Cláusula que retém 50% do valor total em cancelamento é abusiva

Compensação em contratos de prestação de serviços é lícita, mas não deve deixar o consumidor em desvantagem

Incluir em um contrato de prestação de serviços uma cláusula que estabelece a retenção de 50% do valor firmado entre as partes em caso de desistência do contratante é considerado abusivo. Esse foi o entendimento da 3ª Turma Recursal do Tribunal de Justiça do Distrito Federal ao julgar o pedido de revisão de contrato firmado entre um consumidor e uma empresa de festas e eventos.

O contrato foi celebrado em março de 2015 para um evento que aconteceria em setembro de 2016. O contratante solicitou a rescisão em fevereiro de 2016. Ele teve seu pedido atendido, mas, pela rescisão unilateral, a empresa reteve 50% do valor total. Por considerá-lo excessivo, o autor requereu a revisão do termo para o patamar de 20% do valor contratual. A empresa alegou que o valor da multa pela rescisão é válido, por ter sido livremente acordado pelas partes.

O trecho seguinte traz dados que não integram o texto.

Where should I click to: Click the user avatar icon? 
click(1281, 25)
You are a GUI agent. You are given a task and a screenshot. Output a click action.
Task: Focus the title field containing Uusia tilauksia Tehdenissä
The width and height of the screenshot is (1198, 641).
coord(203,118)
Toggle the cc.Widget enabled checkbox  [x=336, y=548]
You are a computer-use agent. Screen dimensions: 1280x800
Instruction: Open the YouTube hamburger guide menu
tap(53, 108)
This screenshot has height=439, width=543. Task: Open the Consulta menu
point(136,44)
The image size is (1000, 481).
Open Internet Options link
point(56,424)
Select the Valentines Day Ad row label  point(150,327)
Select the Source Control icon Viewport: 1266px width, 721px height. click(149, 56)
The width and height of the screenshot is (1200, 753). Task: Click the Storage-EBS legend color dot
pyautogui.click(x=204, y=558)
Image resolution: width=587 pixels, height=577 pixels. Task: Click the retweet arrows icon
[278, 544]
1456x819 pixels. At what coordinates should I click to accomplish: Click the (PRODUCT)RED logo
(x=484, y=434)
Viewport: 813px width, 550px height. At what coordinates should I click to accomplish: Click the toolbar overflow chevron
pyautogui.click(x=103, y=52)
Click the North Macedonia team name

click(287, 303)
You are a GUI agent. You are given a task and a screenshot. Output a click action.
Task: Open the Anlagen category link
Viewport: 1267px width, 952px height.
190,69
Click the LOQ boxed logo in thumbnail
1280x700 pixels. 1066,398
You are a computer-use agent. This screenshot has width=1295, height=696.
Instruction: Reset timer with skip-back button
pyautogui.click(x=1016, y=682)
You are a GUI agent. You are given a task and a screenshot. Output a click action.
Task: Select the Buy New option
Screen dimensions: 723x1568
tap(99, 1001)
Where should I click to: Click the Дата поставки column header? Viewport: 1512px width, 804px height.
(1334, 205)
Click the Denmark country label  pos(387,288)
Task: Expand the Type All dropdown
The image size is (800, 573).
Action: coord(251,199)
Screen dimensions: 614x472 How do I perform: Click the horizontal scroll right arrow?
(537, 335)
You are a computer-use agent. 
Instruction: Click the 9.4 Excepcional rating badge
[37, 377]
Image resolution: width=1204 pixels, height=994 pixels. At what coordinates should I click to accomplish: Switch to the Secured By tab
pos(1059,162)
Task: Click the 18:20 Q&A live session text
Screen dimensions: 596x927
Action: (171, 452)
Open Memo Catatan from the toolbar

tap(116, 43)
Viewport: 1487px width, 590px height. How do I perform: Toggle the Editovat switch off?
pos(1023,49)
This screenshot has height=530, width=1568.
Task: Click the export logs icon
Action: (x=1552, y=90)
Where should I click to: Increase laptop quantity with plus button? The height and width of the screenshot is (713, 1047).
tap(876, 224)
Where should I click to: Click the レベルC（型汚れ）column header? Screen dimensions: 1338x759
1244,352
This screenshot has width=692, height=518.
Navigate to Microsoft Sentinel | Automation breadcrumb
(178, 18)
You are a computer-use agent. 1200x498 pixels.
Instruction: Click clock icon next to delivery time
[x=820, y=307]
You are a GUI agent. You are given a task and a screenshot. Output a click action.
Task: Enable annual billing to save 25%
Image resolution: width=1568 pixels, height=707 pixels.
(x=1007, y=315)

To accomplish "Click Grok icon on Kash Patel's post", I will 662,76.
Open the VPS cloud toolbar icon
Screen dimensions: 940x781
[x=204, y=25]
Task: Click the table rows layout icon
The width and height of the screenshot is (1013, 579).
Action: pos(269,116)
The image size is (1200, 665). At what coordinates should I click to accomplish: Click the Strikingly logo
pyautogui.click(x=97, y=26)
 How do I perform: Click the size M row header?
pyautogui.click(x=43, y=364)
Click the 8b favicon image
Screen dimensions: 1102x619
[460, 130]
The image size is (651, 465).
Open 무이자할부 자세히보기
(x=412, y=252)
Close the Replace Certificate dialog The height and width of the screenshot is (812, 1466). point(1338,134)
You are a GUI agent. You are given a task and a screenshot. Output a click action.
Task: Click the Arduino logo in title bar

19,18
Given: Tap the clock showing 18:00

O julgamento em primeira instância considerou que, apesar de ser lícita a inserção nos contratos de uma cláusula compensatória, a multa fixada é nula em relação à porcentagem atribuída ao contratado, visto que coloca o consumidor em desvantagem exagerada e viola o artigo 51 do Código de Defesa do Consumidor. Além disso, o prazo de seis meses entre a rescisão e a data do evento não foi considerado prejudicial para os negócios da empresa.

Assim, o percentual da multa a ser paga sobre o valor do contrato foi reduzido para 20%. No recurso da empresa, a 3ª Turma Recursal do TJ-DF reafirmou a abusividade da cláusula.